Click on Power PivotChart.
Drag Discipline from Disciplines table to AXIS area.
Drag Medal from Medals table to ∑ VALUES area.
Click on Power PivotTable.
Drag Discipline from Disciplines table to ROWS area.
Drag Medal from Medals table to ∑ VALUES area.
- Click on ANALYZE tab in PIVOTTABLE TOOLS on the Ribbon.
- Click on Insert Slicer.
Insert Slicers dialog box appears.
- Click on NOC_CountryRegion and Sport in Medals table.
- Click on OK.
Two Slicers – NOC_CountryRegion and Sport appear.
Arrange and size them to align properly next to the Power PivotTable as shown below.
- Click on USA in the NOC_CountryRegion Slicer.
- Click on Aquatics in the Sport Slicer.
The Power PivotTable gets filtered to the selected values.

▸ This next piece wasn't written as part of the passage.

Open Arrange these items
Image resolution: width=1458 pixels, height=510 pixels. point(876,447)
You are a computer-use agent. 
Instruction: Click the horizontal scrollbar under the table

As you can observe, the Power PivotChart is not filtered. To filter Power PivotChart with the same filters, you can use the same Slicers that you have used for the Power PivotTable.
- Click on NOC_CountryRegion Slicer.
- Click on the OPTIONS tab in SLICER TOOLS on the Ribbon.
- Click on Report Connections in the Slicer group.
Report Connections dialog box appears for the NOC_CountryRegion Slicer.
As you can observe, all the Power PivotTables and Power PivotCharts in the workbook are listed in the dialog box.
Click on the Power PivotChart that is in the same worksheet as the selected Power PivotTable.
Click the OK button.
Repeat for Sport Slicer.
The Power PivotChart also gets filtered to the values selected in the two Slicers.
Next, you can add more detail to the Power PivotChart and Power PivotTable.
- Click on the Power PivotChart.
- Drag Gender to LEGEND area.
- Right click on the Power PivotChart.
- Click on Change Chart Type.
- Select Stacked Column in the Change Chart Type dialog box.
- Click on the Power PivotTable.
- Drag Event to ROWS area.
- Click on the DESIGN tab in PIVOTTABLE TOOLS on the Ribbon.
- Click on Report Layout.
- Click on Outline Form in the dropdown list.
Aesthetic Reports for Dashboards
You can create aesthetic reports with Power PivotTables and Power PivotCharts and include them in dashboards. As you have seen in the previous section, you can use Report Layout options to choose the look and feel of the reports. For example with the option - Show in Outline Form and with Banded Rows selected, you will get the report as shown below.
As you can observe, the field names appear in place of Row Labels and Column Labels and the report looks self-explanatory.
You can select the objects that you want to display in the final report in the Selection pane. For example, if you do not want to display the Slicers that you created and used, you can just hide them by deselecting them in the Selection pane.